Hope Wears Mourning
May 11, 2008 by eclexia
That phrase has been in my mind and heart all week, since reading a book review with a similar title. I don’t even remember the name of the book being reviewed, but that picture–of a hope dressed in mourning–has given expression to the tension I find myself living in.
A hope that does not leave space for the reality of sorrow and grief is not a hope I can handle right now. That kind of hope would be a pasted on drug, an escape like alcohol, but a whole lot less honest.
No, if I’m to have hope, it is going to have to be a hope that can handle the realities of desperate, inexplicable and crushing pain in a fallen and broken world. That can handle my own suffering and exhaustion. That doesn’t crumble or stand at a distance, afraid to get its hand’s sullied or its nature lessened by the dirty and very real realities of my sorrow and anguish.
I will not drink myself into oblivion, because it feels like that would be compounding my brokenness. But neither will I hope my way into a fantasy–a fantastic delusion–that things are better than they are.
I need a hope–the God of all Hope, really–that can exist right here in my own misery and pain and questions. And not just my own suffering. Suffering beyond description at every level of humanity. Hope that doesn’t flinch or isn’t afraid that this suffering, this one thing, might be the thing that undoes hope. That unmasks it. Hope that isn’t proven false by any tragedy.
I need a hope that can cry out from the pit like Jeremiah, not at all confident I’m going to make it out, alive.
A hope that can weep, “I’m undone” with Isaiah.
A hope that can tremble and challenge like Habakkuk and still say, with knees knocking in fear at what the hoped for deliverance from God is really going to mean, “Yet will I trust Him.”
I need a hope like David, shining through every angry cry, every brokenhearted sob–not sitting off to the side, waiting for me to “stop being depressed” and “get right thinking” before it will deign to step foot into my heart. But a hope that sits right there in the muck and mire.
I need the hope of Job that can cry out in mixed expressions of trust and accusation. That doesn’t mince words or feelings. But that lets me desperately trust (and entrust myself to) the God I’m crying out against.
I need Jesus, Emmanuel, God with us. If He is really God with us, then I say, “Welcome to My World, Jesus.”
I can’t change my world. I can’t pretend it’s any better than it is. I can’t pretend I feel any better than I do. Welcome to my world, bringer of life, light and hope. It’s a mess. I’m a mess. Come in. Not a smiling joyful “come in,” but an answering-the-door-with-a-sob-escaping, “Come in”. Come in. Come in. Be here with me. Sit here with me in my pain and confusion and questions.

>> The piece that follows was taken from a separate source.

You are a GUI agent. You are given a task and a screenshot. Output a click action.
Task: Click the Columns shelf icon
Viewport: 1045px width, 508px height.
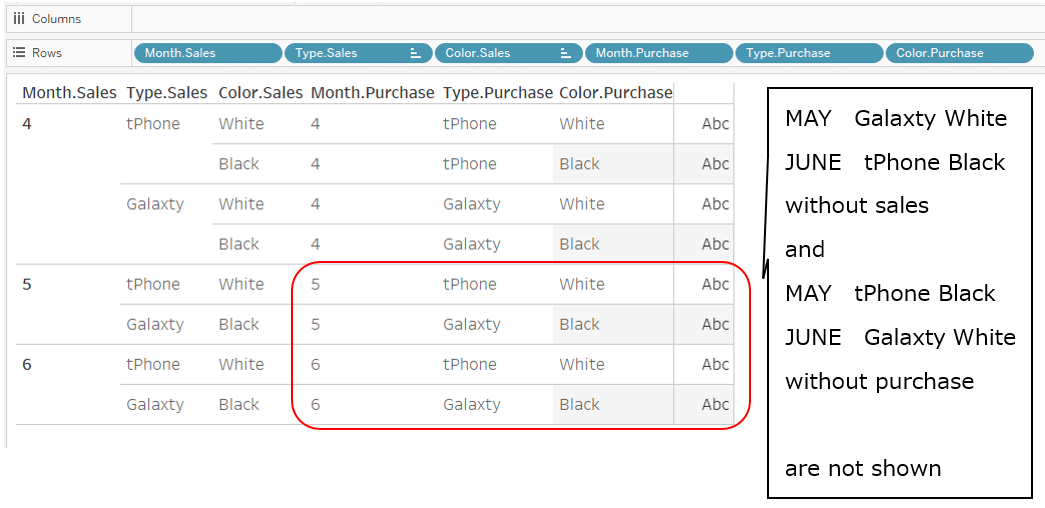(19, 19)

If God’s promises are true, the burden of proof is going to have to lie with Him. My life is too excruciatingly and honestly hard to paste on a hope that has to try to prove that God is faithful. To prove that God makes all the difference (”Can’t you tell? Look, I’m rejoicing in everything. See my smile?)
If God is really who He says, if He is Immanuel God With Us, then the “with us” has to happen here in the realities of our “with”.
I am too exhausted and worn to paste on hope. Life (mine, individually, but also big picture, the context of this world where I’m living my life) is too hard and too very, very real for me to conjure up a hope that can’t thrive, let alone exist, in the undeniable context of what is.
Hope says that what is, is not all there is. But for hope to be real hope, I think it has to start with how very desperately hard what is, is.
On my last post, I asked for people to share verses they’ve heard taken out of context. I don’t know what I expected. Maybe to be able to laugh at the absurdity of it all. I certainly didn’t expect to be gripped with a great sorrow and grief. With real mourning.
Each comment, each example left my heart hurting in deep ways. I felt stories behind those verses–real people, really hurting, from the cruelty of having Scripture launched at them in so many awful ways. And it left me feeling a bit crushed inside. I felt the pain of having the real hope in Scripture stripped of its mourning and left with empty promises and heavy burdens (because empty promises are, by nature, sure to fail, so we need formulas to make sure we’re doing everything right to get those promises. We distort the promises and then take on the burden of proof, desperate to figure out a way to prove that God’s Word is true and His faithfulness to our distorted expectations is real.)
I read the verses Phil, Enola and Codepoke shared, and my heart wept. Hope stripped of its mourning strips us as well, makes light of the injustice we suffer and makes a mockery not only of our pain, but also of God and His promises. I read those verses and cried two things (Cried as in cried out. Cried as in weeping):
(1) I’m so sorry (Phil), I’m so sorry (Enola), I’m so sorry (Codepoke)… I’m so sorry… As I’ve followed each of your blogs, I have caught glimpses of your stories and the things you have suffered. And, having heard those things before, my heart cries out with you now at the thought of your having to hear those verses used as weapons against you and tests of faith or obedience held over you. I’m so sorry.
and:
(2) God, I don’t want any hope except one which can bear the sorrows that were there before these verses were flippantly (and incessantly, I would guess) quoted. A hope which can stand in the context of sorrows compounded by having your words twisted and yanked around and then thrown like mud in the faces of these friends.
For all of my sorrow and weeping this week, I do have hope. Not fantasy hope, which fills my eyes with such glorious raptures that I no longer see my misery, no longer weep in pain or uncertainty about tomorrow. No. I have a hope that wears mourning. A hope that can handle the mourning. A hope that can handle sickness and abuse and loss without needing to cover it up with ridiculous platitudes or twisting of God’s words. A hope that proves itself both more rugged and more desperate than I could have imagined, because it doesn’t flinch in the face of my doubts and questions. A hope that shines brightly in that odd mixture of courageous obedience in the context of the cry, “My God, My God! Why have You forsaken Me?”
A hope that wears mourning. And so today, I sit crumpled in mourning, but radiant in hope, because Emmanuel, God with us, has brought that hope to me, a hope that can handle where I’m at. That can handle my mourning. And that kind of hope–which is neither overcome by the realities of suffering, nor runs away and waits till I have a handle on my pain–that is the kind of hope I’m overwhelmingly grateful for today.
Weeping. Mourning. Hoping.
Just a note to tell you I weep with you and I will respond to you by e-mail when I can put something into words.